1. Field of the Invention
The present invention relates to techniques for estimating a position of a sound source.
2. Description of the Related Art
Conventionally, techniques for estimating a position of a sound source (lips of mouth) from images captured by a plurality of cameras installed on a ceiling are performed by specifying a spherical area where many hair color regions exist and estimating the area as the position of the sound source have been known, for example, in Japanese Patent Application Laid-Open No. 8-286680.
However, according to the conventional techniques, it is not always possible to accurately estimate the position of the sound source (lips) depending on differences of colors of hair, or the like.
The present invention is directed to an information processing apparatus capable of accurately estimating a position of lips corresponding to a position of a sound source without depending on factors including a color of hair, or the like.

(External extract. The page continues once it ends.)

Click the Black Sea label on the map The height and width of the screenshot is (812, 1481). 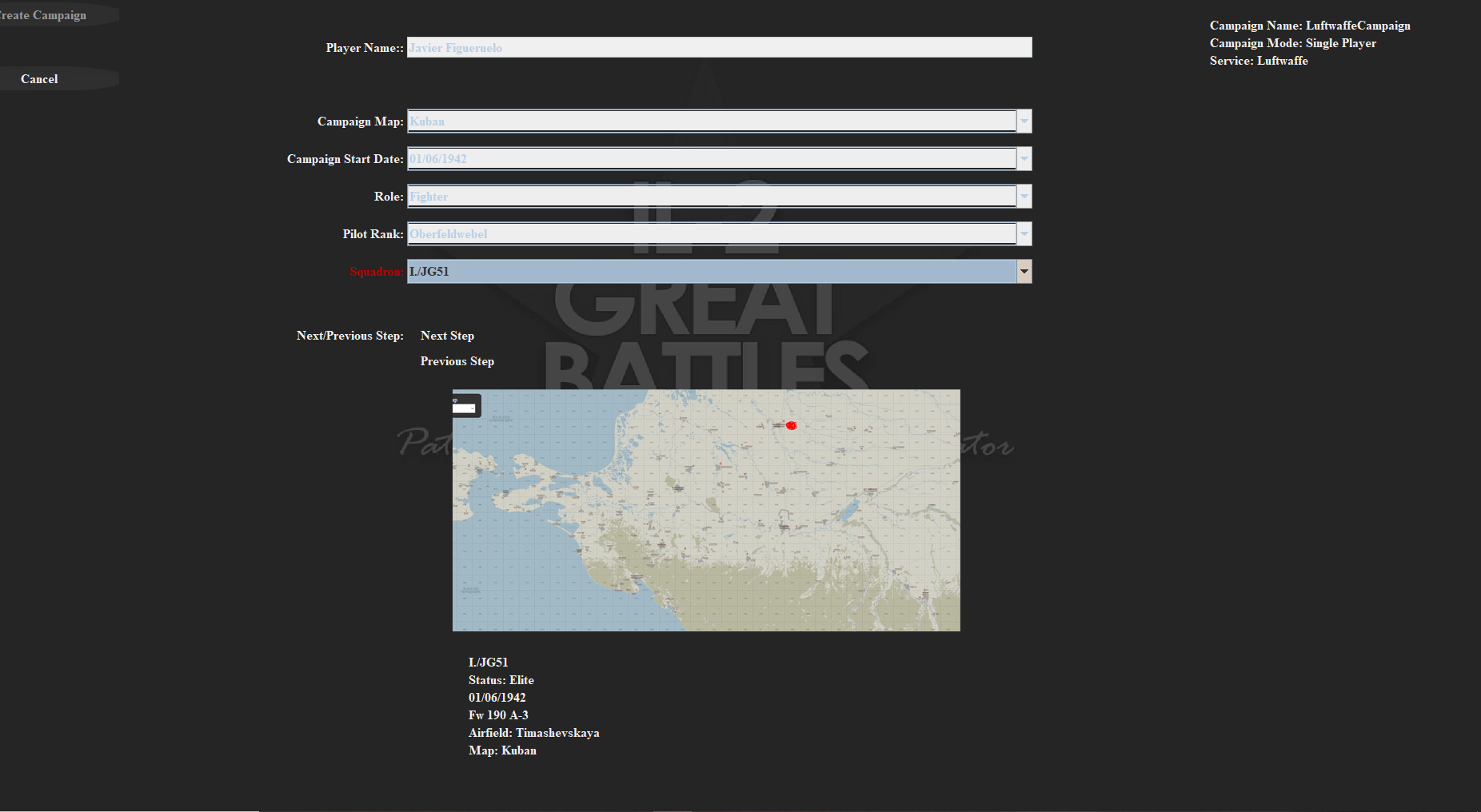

According to an aspect of the present invention, an information processing apparatus is provided. The information processing apparatus includes an acquisition unit configured to acquire a range image showing a distance between an object and a reference position within a three-dimensional area, a first specification unit configured to specify a first position corresponding to a convex portion of the object within the area based on the range image, a second specification unit configured to specify a second position located in an inward direction of the object to the first position, and a determination unit configured to determine a position of a sound source based on the second position.
According to the present invention, a position of lips corresponding to a position of a sound source can be accurately estimated without depending on factors including a color of hair, or the like.
Further features and aspects of the present invention will become apparent from the following detailed description of exemplary embodiments with reference to the attached drawings.
The accompanying drawings, which are incorporated in and constitute a part of the specification, illustrate exemplary embodiments, features, and aspects of the invention and, together with the description, serve to explain the principles of the invention.
Various exemplary embodiments, features, and aspects of the invention will be described in detail below with reference to the drawings.
In
Hereinafter, each component of the information processing apparatus 100, the range image sensor 110, and the microphone array 120 are described.
The CPU 101 loads a program or the like stored in the ROM 102 or the like in the RAM 103, and reads out the program, and thereby various operations of the information processing apparatus 100 are implemented. The ROM 102 stores the program for performing the various operations of the information processing apparatus 100, data, and the like necessary for the execution of the program. The RAM 103 provides a work area for loading the program stored in the ROM 102, or the like.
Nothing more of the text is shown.